EXERCISE DIRECTIONS:
Write out verbatim the lines of the records from the line containing "so click(x=427, y=165)." through the end of the records.

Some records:

-------

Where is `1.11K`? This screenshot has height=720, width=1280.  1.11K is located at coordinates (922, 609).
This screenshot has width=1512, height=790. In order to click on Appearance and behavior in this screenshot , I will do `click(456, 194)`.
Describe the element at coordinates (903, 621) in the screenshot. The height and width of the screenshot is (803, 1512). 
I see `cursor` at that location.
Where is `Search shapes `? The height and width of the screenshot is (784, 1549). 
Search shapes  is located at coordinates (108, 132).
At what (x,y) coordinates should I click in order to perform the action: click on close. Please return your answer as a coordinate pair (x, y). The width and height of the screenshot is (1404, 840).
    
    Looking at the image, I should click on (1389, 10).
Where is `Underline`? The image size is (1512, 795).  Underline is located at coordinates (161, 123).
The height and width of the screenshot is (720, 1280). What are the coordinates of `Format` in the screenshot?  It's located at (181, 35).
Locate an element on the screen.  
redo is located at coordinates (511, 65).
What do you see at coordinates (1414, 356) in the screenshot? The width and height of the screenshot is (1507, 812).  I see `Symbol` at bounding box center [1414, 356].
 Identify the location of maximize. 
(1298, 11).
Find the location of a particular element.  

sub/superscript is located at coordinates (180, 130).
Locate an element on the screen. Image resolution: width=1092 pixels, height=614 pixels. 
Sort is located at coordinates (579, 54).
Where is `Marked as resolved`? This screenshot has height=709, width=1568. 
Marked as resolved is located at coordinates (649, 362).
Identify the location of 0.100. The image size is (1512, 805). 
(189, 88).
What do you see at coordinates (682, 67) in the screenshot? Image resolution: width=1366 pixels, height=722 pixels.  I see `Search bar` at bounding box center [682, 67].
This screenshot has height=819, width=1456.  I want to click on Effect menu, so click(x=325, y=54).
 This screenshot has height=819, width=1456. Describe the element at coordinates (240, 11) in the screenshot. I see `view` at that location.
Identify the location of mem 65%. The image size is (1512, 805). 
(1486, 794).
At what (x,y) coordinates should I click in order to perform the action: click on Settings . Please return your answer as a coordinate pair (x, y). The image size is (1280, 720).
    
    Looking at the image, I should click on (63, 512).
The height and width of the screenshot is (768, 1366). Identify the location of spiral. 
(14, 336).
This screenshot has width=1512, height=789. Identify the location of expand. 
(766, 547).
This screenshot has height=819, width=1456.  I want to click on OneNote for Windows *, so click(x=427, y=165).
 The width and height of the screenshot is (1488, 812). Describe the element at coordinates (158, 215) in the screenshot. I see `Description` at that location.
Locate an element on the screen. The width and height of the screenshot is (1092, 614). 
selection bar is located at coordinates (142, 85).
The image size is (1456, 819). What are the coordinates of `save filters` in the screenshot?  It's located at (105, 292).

-------

TASK SOLUTION:
This screenshot has height=819, width=1456.  I want to click on OneNote for Windows *, so click(x=427, y=165).
 The width and height of the screenshot is (1488, 812). Describe the element at coordinates (158, 215) in the screenshot. I see `Description` at that location.
Locate an element on the screen. The width and height of the screenshot is (1092, 614). 
selection bar is located at coordinates (142, 85).
The image size is (1456, 819). What are the coordinates of `save filters` in the screenshot?  It's located at (105, 292).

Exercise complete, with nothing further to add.